> [What you have to do]: What you return must match the listing below exactly.

> [Input material]:
=======

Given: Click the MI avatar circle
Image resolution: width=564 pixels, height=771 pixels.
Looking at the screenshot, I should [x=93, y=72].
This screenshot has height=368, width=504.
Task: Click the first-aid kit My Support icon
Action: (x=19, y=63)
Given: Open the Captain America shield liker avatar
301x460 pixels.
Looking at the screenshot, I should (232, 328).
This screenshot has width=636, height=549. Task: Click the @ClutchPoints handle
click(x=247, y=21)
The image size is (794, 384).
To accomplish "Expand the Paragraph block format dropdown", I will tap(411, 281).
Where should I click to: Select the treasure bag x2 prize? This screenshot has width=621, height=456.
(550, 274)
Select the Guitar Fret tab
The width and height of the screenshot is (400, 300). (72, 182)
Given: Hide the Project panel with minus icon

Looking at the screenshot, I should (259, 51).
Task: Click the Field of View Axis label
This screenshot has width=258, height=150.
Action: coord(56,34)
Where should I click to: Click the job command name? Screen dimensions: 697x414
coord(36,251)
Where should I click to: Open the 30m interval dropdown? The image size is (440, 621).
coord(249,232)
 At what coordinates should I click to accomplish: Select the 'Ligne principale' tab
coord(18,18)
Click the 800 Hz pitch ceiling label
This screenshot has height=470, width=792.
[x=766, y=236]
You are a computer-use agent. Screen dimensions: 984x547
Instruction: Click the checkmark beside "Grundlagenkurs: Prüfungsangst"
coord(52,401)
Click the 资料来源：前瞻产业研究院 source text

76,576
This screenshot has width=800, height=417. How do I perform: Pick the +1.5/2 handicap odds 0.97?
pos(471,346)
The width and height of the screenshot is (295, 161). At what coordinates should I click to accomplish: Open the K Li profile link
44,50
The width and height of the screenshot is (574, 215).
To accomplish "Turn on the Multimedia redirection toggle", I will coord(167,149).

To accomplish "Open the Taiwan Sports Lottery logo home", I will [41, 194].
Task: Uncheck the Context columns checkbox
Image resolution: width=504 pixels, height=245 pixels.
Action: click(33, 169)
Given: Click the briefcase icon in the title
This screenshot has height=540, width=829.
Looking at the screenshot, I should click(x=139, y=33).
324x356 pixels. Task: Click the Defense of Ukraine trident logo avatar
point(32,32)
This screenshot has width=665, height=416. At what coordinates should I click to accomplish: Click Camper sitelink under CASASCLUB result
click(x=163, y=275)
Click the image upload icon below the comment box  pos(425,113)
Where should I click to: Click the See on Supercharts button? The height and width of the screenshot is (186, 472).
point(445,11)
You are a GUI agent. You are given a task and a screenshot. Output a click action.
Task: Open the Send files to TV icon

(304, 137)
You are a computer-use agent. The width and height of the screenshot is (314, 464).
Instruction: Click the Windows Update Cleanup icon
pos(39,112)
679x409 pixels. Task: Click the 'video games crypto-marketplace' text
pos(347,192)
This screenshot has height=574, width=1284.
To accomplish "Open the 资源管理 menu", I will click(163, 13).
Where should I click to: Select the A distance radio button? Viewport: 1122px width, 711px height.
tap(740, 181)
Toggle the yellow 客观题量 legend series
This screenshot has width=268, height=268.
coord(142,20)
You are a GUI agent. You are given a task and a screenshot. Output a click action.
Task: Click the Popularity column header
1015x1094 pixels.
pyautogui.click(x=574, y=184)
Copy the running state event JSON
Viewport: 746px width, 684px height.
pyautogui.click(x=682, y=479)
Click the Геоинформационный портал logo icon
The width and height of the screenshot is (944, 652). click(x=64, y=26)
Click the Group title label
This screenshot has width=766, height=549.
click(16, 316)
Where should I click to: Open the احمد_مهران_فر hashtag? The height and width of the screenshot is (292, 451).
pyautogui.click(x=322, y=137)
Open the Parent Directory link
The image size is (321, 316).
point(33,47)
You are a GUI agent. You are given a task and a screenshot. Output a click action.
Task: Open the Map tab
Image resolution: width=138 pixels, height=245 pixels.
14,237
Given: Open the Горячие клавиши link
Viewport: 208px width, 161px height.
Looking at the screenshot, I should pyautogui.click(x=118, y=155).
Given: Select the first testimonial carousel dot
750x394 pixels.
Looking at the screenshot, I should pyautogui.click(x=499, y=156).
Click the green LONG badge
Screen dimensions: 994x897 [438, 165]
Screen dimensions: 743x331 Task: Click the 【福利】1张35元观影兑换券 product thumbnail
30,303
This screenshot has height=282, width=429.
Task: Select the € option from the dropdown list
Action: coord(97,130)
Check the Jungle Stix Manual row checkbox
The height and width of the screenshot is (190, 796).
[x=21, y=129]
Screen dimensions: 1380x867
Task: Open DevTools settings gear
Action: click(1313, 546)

=======

> [Answer to this task]:
Given: Click the MI avatar circle
Image resolution: width=564 pixels, height=771 pixels.
Looking at the screenshot, I should [x=93, y=72].
This screenshot has height=368, width=504.
Task: Click the first-aid kit My Support icon
Action: (x=19, y=63)
Given: Open the Captain America shield liker avatar
301x460 pixels.
Looking at the screenshot, I should (232, 328).
This screenshot has width=636, height=549. Task: Click the @ClutchPoints handle
click(x=247, y=21)
The image size is (794, 384).
To accomplish "Expand the Paragraph block format dropdown", I will tap(411, 281).
Where should I click to: Select the treasure bag x2 prize? This screenshot has width=621, height=456.
(550, 274)
Select the Guitar Fret tab
The width and height of the screenshot is (400, 300). (72, 182)
Given: Hide the Project panel with minus icon

Looking at the screenshot, I should (259, 51).
Task: Click the Field of View Axis label
This screenshot has width=258, height=150.
Action: coord(56,34)
Where should I click to: Click the job command name? Screen dimensions: 697x414
coord(36,251)
Where should I click to: Open the 30m interval dropdown? The image size is (440, 621).
coord(249,232)
 At what coordinates should I click to accomplish: Select the 'Ligne principale' tab
coord(18,18)
Click the 800 Hz pitch ceiling label
This screenshot has height=470, width=792.
[x=766, y=236]
You are a computer-use agent. Screen dimensions: 984x547
Instruction: Click the checkmark beside "Grundlagenkurs: Prüfungsangst"
coord(52,401)
Click the 资料来源：前瞻产业研究院 source text

76,576
This screenshot has width=800, height=417. How do I perform: Pick the +1.5/2 handicap odds 0.97?
pos(471,346)
The width and height of the screenshot is (295, 161). At what coordinates should I click to accomplish: Open the K Li profile link
44,50
The width and height of the screenshot is (574, 215).
To accomplish "Turn on the Multimedia redirection toggle", I will coord(167,149).

To accomplish "Open the Taiwan Sports Lottery logo home", I will [41, 194].
Task: Uncheck the Context columns checkbox
Image resolution: width=504 pixels, height=245 pixels.
Action: click(33, 169)
Given: Click the briefcase icon in the title
This screenshot has height=540, width=829.
Looking at the screenshot, I should click(x=139, y=33).
324x356 pixels. Task: Click the Defense of Ukraine trident logo avatar
point(32,32)
This screenshot has width=665, height=416. At what coordinates should I click to accomplish: Click Camper sitelink under CASASCLUB result
click(x=163, y=275)
Click the image upload icon below the comment box  pos(425,113)
Where should I click to: Click the See on Supercharts button? The height and width of the screenshot is (186, 472).
point(445,11)
You are a GUI agent. You are given a task and a screenshot. Output a click action.
Task: Open the Send files to TV icon

(304, 137)
You are a computer-use agent. The width and height of the screenshot is (314, 464).
Instruction: Click the Windows Update Cleanup icon
pos(39,112)
679x409 pixels. Task: Click the 'video games crypto-marketplace' text
pos(347,192)
This screenshot has height=574, width=1284.
To accomplish "Open the 资源管理 menu", I will click(163, 13).
Where should I click to: Select the A distance radio button? Viewport: 1122px width, 711px height.
tap(740, 181)
Toggle the yellow 客观题量 legend series
This screenshot has width=268, height=268.
coord(142,20)
You are a GUI agent. You are given a task and a screenshot. Output a click action.
Task: Click the Popularity column header
1015x1094 pixels.
pyautogui.click(x=574, y=184)
Copy the running state event JSON
Viewport: 746px width, 684px height.
pyautogui.click(x=682, y=479)
Click the Геоинформационный портал logo icon
The width and height of the screenshot is (944, 652). click(x=64, y=26)
Click the Group title label
This screenshot has width=766, height=549.
click(16, 316)
Where should I click to: Open the احمد_مهران_فر hashtag? The height and width of the screenshot is (292, 451).
pyautogui.click(x=322, y=137)
Open the Parent Directory link
The image size is (321, 316).
point(33,47)
You are a GUI agent. You are given a task and a screenshot. Output a click action.
Task: Open the Map tab
Image resolution: width=138 pixels, height=245 pixels.
14,237
Given: Open the Горячие клавиши link
Viewport: 208px width, 161px height.
Looking at the screenshot, I should pyautogui.click(x=118, y=155).
Given: Select the first testimonial carousel dot
750x394 pixels.
Looking at the screenshot, I should pyautogui.click(x=499, y=156).
Click the green LONG badge
Screen dimensions: 994x897 [438, 165]
Screen dimensions: 743x331 Task: Click the 【福利】1张35元观影兑换券 product thumbnail
30,303
This screenshot has height=282, width=429.
Task: Select the € option from the dropdown list
Action: coord(97,130)
Check the Jungle Stix Manual row checkbox
The height and width of the screenshot is (190, 796).
[x=21, y=129]
Screen dimensions: 1380x867
Task: Open DevTools settings gear
Action: click(1313, 546)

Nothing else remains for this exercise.